- _QUOTED TEXT_
Sure. Diane Geissler - Credit Agricole Securities (USA) Inc., Research Division: I appreciate that's a fairly specific question. Is the biggest bottleneck there the siting process, in other words, negotiating the rights to use the land? Is it your own construction capabilities? Is it training the people who are going to raise the birds? Or is it all 3 those?
You got really 2 things. Number one, the construction process, we can build the houses. There's plenty of folks over there, plenty of construction companies that can build the house. Obtaining the land use rights is a bit of a bottleneck. And then when we opened up a new farm site, which may have up to 8 to 10 chicken houses on it, we'll double staff that site, and then train the next, if you would, live production crew for the next farm site that will open. So we're handling our training issues. It does impact cost a little bit, not dramatically, but it does impact our cost a little bit. But the land use rights is the most difficult bottleneck.
Next question is Farha Aslam, Stephens. Farha Aslam - Stephens Inc., Research Division: On just, first, continuing on Diane's question on China and Chicken. Could you just share with us, going into the second half of the year, how you think about Mexico versus China? Do you think the improvement year-over-year in Mexico profitability will offset kind of the level of weakness you're seeing in China?
Oh yes, definitely. Our Mexican operation is having a really good year. By the way, Brazil is profitable and doing very well, still pretty small but doing very well. So yes, that's -- what we were expecting to see was the China group being breakeven or profitable at the -- during our fourth quarter. Don't look like that's going to happen now, but we do believe Mexico and Brazil will be more than making up the gap. Farha Aslam - Stephens Inc., Research Division: Okay. And then just turning to Beef in the second half of the year again, do you expect it to reach your normalized margin levels for the second half of 2013? James V. Lochner: Yes. We're clearly headed into that zone right now. And I expect it to be similar and maybe even a bit stronger than the back half last year, just because April started out so much better than a year ago. A year ago, April was a real tough segment in Beef. If you recall, we had some issues relative to the ground beef segment and overall demand. We're not facing that this year. The biggest obstacle we've had is cold weather and consumption. But that -- again, that seems to be turning around now. And we came through March and April in very good shape. That's why I'm very confident back end of the back half of -- or the second half of the year that we'll be very comparable or probably perhaps better. A lot of moving parts, but I certainly don't see any impediments on Beef. And then the strength, I think, I'm a little more encouraged with Japan going forward than I would have been a quarter ago because we were early into that game. So I'm seeing enough positive signs.
Next question, Robert Moskow from Credit Suisse. Robert Moskow - Crédit Suisse AG, Research Division: I went to a conference for the chicken industry a few weeks ago. And I thought that the message there was that the top chicken companies are making money right now, but the majority of the industry is not. I look at spot margins; it doesn't look quite that bad. It actually looks like everyone's doing pretty well. Can you give us a sense about your quarter and whether you think you were like in the top 1/3 of performers or not, and whether you think that there's an increased probability that the bottom 1/3 might be unable to increase production as the year goes on?

- _SET TASK 1_
In the records below, put "Sorcerer" in place of "Paladin" and write the lines out again with nothing else changed. Leave out the pictures.

- _EXTRACTED DATA_
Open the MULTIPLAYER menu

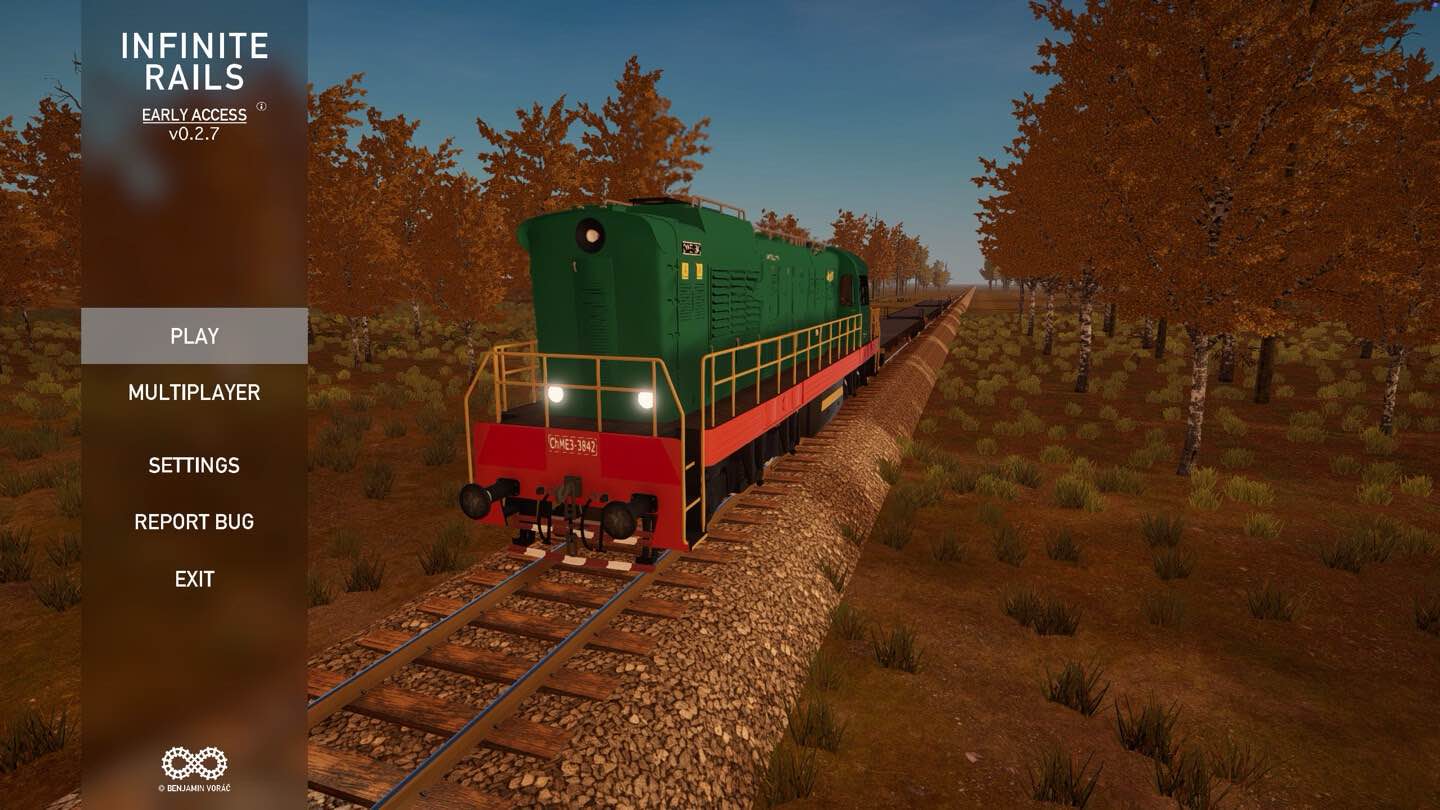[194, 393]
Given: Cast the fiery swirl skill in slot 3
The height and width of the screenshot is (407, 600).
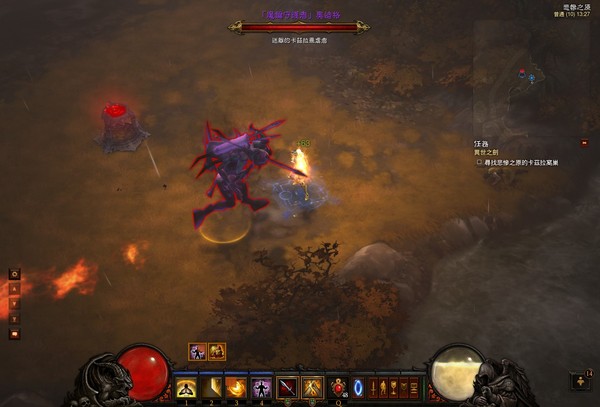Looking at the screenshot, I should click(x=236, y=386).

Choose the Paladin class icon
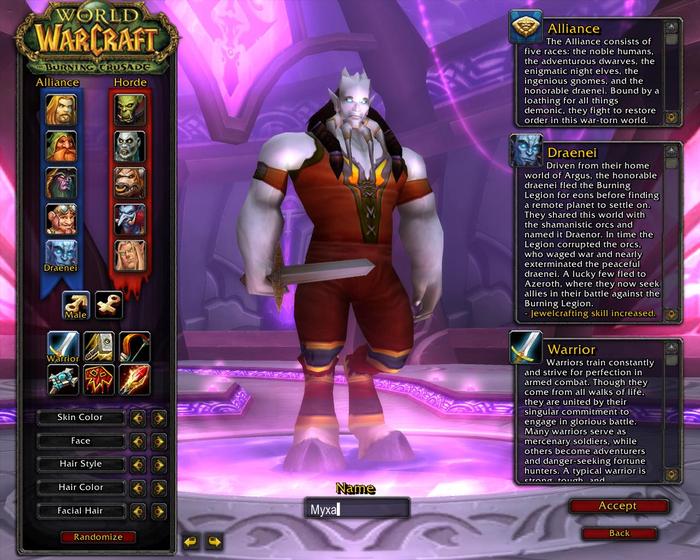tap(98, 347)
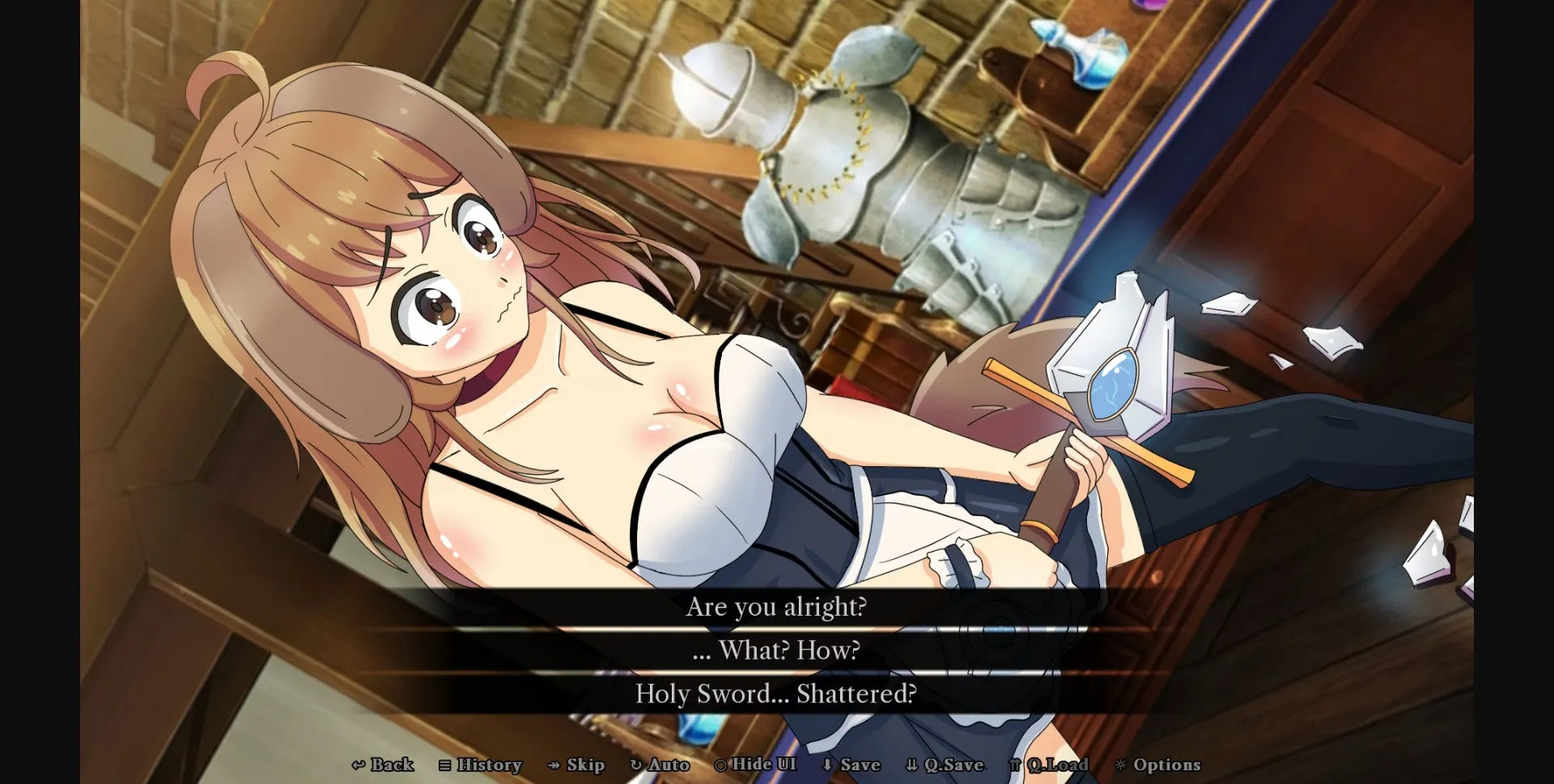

- _SET TASK 2_
Print the stretch of the earnings call transcript from "Next question, Robert" through "year goes on?".

- _TASK OUTPUT 1_
Open the MULTIPLAYER menu

[194, 393]
Given: Cast the fiery swirl skill in slot 3
The height and width of the screenshot is (407, 600).
Looking at the screenshot, I should click(x=236, y=386).

Choose the Sorcerer class icon
tap(98, 347)

- _TASK OUTPUT 2_
Next question, Robert Moskow from Credit Suisse. Robert Moskow - Crédit Suisse AG, Research Division: I went to a conference for the chicken industry a few weeks ago. And I thought that the message there was that the top chicken companies are making money right now, but the majority of the industry is not. I look at spot margins; it doesn't look quite that bad. It actually looks like everyone's doing pretty well. Can you give us a sense about your quarter and whether you think you were like in the top 1/3 of performers or not, and whether you think that there's an increased probability that the bottom 1/3 might be unable to increase production as the year goes on?